66 African NGOs urge UK govt to drop opposition to drug price transparency resolution


KUALA LUMPUR: Following resistance by several developed countries at the World Health Assembly (WHA) to a drug price transparency resolution, of which Malaysia is a co-sponsor, 66 organisations from Africa have sent an open letter to the United Kingdom government demanding that it stop opposing the resolution.

In the letter addressed to Matthew Hancock at the Health and Social Care Department and Rory Stewart from the International Development Department in London Friday (May 24), the 66 civil society organisations working in sub-Saharan Africa said they strongly supported the resolution currently being negotiated at the WHA in Geneva, Switzerland.

The draft resolution to discuss transparency of pricing is on agenda item 11.7 - Access to Medicines and Vaccines at the WHA.

It was initiated by Italy with Malaysia, Egypt, Greece, Portugal, Serbia, Slovenia, South Africa, Spain and Turkey as the initial co-sponsors.

"The UK government’s opposition to this resolution is in sharp contrast to its claim to act as a leader in global health.

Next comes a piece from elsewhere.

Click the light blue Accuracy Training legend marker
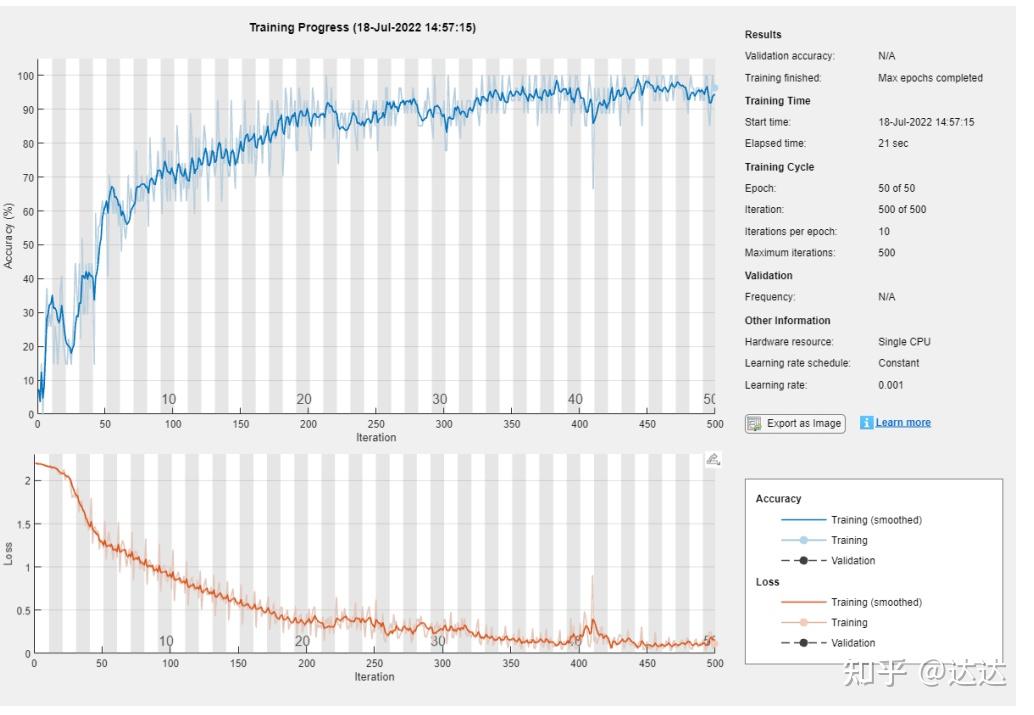 (x=803, y=540)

"A true champion of global health would vocally support this initiative. We support maximum transparency in the prices for medicines—transparency means our governments can negotiate fair prices rather than negotiating blindly," the letter, dated Friday, said.

The letter requested that the UK government stand in solidarity with people most at risk of suffering and death from lack of access to medicines, by abandoning its opposition to the resolution.

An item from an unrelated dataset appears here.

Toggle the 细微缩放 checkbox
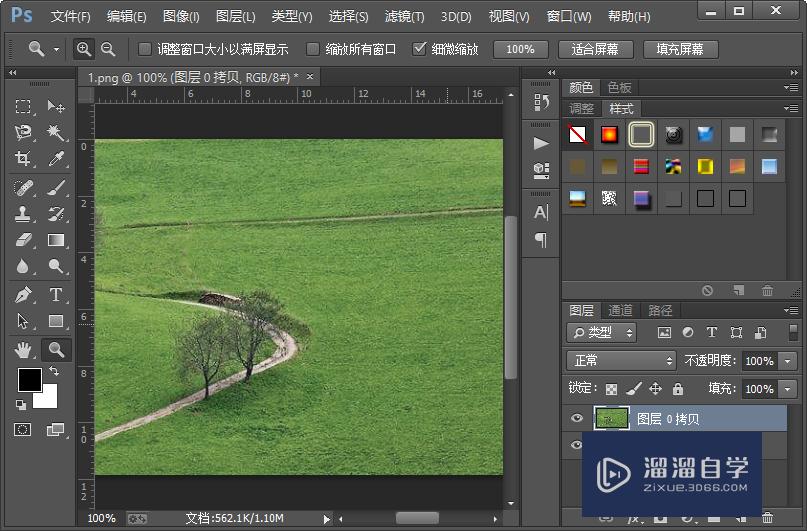The width and height of the screenshot is (807, 531). click(x=419, y=49)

It said the issue of excessive medicine pricing is a global crisis affecting all diseases, all health technologies, and all countries.

"Astronomical medicine prices cause avoidable suffering and death, and push health systems to their limits and millions of people into poverty," it said.

NGOs claimed countries with strong pharmaceutical industry lobbies were trying to derail the resolution.

The day before, Doctors Without Borders, or Médecins Sans Frontières (MSF), sent an urgent open letter urging the German government to stop blocking measures that can promote affordable access to medicines for people worldwide.

On the same day, 48 civil society organisations and 10 individuals also signed an open letter to delegates, urging them to do the right thing and support the #TransparencyResolution.

In a tweet Friday, MSF Access Campaign (@MSF_Access) asked why the United Kingdom, Germany, Japan, Switzerland and the United States were standing in the way of the #TransparencyResolution.

It also said that the countries thought it was possible to negotiate fair prices for drugs without information about how much it cost for medicine to be made, how much clinical trials cost, or who paid to develop them.

"One of the key arguments used by pharma to justify high prices is the cost of clinical trials.

"How can you justify keeping these costs secret when this leads to high price abuses that impede patient access?" it said Thursday (May 23).

Meanwhile, Knowledge Ecology International director James Love tweeted that the resolution received six new co-sponsors Thursday - Sri Lanka, India, Luxembourg, Andorra, Kenya and Russia.

On Thursday, NGOs said negotiation went informal following strong resistance.

The resolution is expected to be discussed in a formal setting again on Monday (May 27).